Multi-point calibrations consist of a zero and 4 upscale points, the highest being a concentration between 80 percent and 90 percent of the full scale range of the analyzer under calibration. Multi-point calibrations are used to establish or verify the linearity of analyzers upon initial installation, after major repairs and at specified frequencies.
Most modern analyzers have a linear or very nearly linear response with concentration. If a non-linear analyzer is being calibrated, additional calibration points should be included to adequately define the calibration relationship, which should be a smooth curve.
Calibration points should be plotted or evaluated statistically as they are obtained so that any deviant points can be investigated or repeated immediately.
Most analyzers have zero and span adjustment controls, which should be adjusted based on the zero and highest test concentrations, respectively, to provide the desired scale range within the analyzer’s specifications.
For analyzers in routine operation, unadjusted (’'as is") analyzer zero and span response readings should be obtained prior to making any zero or span adjustments. NO/NO2/NOx analyzers may not have individual zero and span controls for each channel; the analyzer’s operation/instruction manual should be consulted for the proper zero and span adjustment procedure.
Zero and span controls often interact with each other, so the adjustments may have to be repeated several times to obtain the desired final adjustments. After the zero and span adjustments have been completed and the analyzer has been allowed to stabilize on the new zero and span settings, all calibration test concentrations should be introduced into the analyzer for the final calibration.
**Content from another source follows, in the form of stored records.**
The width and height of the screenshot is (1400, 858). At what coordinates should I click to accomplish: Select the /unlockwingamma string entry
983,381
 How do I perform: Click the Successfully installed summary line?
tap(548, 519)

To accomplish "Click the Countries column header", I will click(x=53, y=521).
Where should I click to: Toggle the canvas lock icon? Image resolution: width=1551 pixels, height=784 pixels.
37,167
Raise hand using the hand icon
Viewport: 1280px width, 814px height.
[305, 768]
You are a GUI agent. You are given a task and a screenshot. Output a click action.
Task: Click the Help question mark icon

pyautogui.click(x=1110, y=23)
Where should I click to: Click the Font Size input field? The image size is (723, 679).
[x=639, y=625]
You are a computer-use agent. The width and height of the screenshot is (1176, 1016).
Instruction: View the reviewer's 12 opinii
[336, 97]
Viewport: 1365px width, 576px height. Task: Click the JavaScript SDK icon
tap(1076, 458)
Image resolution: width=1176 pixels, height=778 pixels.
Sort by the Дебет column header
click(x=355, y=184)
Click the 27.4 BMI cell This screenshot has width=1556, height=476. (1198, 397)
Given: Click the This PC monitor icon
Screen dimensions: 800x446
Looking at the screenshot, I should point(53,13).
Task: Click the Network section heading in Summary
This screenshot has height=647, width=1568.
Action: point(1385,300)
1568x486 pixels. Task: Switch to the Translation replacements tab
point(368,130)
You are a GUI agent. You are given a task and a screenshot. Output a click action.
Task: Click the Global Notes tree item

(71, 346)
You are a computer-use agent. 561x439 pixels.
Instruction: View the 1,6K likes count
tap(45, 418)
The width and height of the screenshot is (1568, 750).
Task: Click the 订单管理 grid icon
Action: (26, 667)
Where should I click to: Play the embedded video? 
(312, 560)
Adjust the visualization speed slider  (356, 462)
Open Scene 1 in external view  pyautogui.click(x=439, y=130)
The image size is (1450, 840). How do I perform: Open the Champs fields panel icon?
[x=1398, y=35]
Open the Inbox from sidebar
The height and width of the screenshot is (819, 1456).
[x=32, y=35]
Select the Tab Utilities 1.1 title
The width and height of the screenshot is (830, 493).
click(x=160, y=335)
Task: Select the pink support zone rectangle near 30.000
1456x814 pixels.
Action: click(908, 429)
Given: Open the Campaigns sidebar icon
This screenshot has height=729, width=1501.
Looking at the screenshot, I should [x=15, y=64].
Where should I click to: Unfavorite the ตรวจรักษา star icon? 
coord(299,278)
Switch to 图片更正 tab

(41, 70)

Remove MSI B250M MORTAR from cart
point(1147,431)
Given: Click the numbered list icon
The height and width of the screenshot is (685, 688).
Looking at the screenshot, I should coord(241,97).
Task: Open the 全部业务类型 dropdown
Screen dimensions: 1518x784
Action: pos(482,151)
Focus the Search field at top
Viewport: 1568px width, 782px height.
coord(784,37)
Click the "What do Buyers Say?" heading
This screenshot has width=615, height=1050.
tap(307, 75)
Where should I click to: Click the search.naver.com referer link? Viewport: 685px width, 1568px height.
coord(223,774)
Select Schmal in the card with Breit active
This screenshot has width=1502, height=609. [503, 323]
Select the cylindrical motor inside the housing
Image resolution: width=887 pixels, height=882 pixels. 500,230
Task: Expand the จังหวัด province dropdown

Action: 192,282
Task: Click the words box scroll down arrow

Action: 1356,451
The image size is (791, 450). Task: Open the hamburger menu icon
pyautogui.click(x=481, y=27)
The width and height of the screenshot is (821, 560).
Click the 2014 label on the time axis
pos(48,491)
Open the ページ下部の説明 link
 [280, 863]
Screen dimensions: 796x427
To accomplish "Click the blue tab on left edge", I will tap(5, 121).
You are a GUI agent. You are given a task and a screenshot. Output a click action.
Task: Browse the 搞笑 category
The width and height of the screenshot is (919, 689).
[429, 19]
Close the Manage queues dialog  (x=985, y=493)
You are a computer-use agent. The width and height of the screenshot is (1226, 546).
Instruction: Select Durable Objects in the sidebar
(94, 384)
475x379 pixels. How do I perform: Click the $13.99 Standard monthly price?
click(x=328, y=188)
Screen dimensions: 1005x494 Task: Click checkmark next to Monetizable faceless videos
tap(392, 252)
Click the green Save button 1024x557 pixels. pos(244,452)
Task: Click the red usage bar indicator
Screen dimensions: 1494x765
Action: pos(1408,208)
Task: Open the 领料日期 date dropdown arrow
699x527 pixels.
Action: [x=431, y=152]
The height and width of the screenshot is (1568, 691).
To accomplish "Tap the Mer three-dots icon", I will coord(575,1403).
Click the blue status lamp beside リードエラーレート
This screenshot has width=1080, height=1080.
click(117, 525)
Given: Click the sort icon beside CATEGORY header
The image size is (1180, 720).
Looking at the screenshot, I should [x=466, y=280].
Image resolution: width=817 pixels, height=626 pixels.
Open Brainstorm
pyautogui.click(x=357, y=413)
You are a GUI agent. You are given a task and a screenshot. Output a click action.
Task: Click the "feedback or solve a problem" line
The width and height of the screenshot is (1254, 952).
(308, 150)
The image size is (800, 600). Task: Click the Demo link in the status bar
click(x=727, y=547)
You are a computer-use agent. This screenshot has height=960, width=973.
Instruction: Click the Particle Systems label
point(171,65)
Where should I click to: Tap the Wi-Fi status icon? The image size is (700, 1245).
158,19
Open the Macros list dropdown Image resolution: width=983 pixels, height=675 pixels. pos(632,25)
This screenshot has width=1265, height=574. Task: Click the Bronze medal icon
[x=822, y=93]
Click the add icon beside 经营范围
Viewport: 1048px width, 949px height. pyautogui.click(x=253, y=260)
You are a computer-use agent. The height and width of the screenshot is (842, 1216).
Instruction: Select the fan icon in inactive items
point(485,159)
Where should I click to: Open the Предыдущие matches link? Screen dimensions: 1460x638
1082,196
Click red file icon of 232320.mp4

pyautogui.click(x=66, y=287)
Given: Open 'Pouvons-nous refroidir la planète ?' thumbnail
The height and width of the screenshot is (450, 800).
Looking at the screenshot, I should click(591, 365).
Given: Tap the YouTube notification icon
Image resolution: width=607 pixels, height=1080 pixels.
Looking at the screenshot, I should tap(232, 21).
The final, post-adjusted analyzer response readings should be obtained from the same device (chart recorder, data acquisition system, etc.) that will be used for subsequent ambient measurements. The analyzer readings are plotted against the respective test concentrations, and the best linear (or nonlinear if appropriate) curve to fit the points is determined.
Ideally, least squares regression analysis (with an appropriate transformation of the data for non-linear analyzers) should be used to determine the slope and intercept for the best fit calibration line of the form, y = mx + a, where y represents the analyzer response, x represents the pollutant concentration, m is the slope, and a is the xaxis intercept of the best fit calibration line.
When this calibration relationship is subsequently used to compute concentration measurements (x) from analyzer response readings (y), the formula is transposed to the form, x = (y - a)/m. For the gaseous pollutants, the verification/calibration is considered acceptable if all calibration points fall within 2% of the full scale, best fit straight line.
For manual samplers, devices (flow rate, temperature, pressure) are checked at different settings. Acceptance criteria for these devices can be found in the MQO Tables in Appendix D. As a quality control check on calibrations, the standard error or correlation coefficient can be calculated along with the regression calculations.
A control chart of the standard error or correlation coefficient could then be maintained to monitor the degree of scatter in the calibration points and, if desired, limits of acceptability can be established.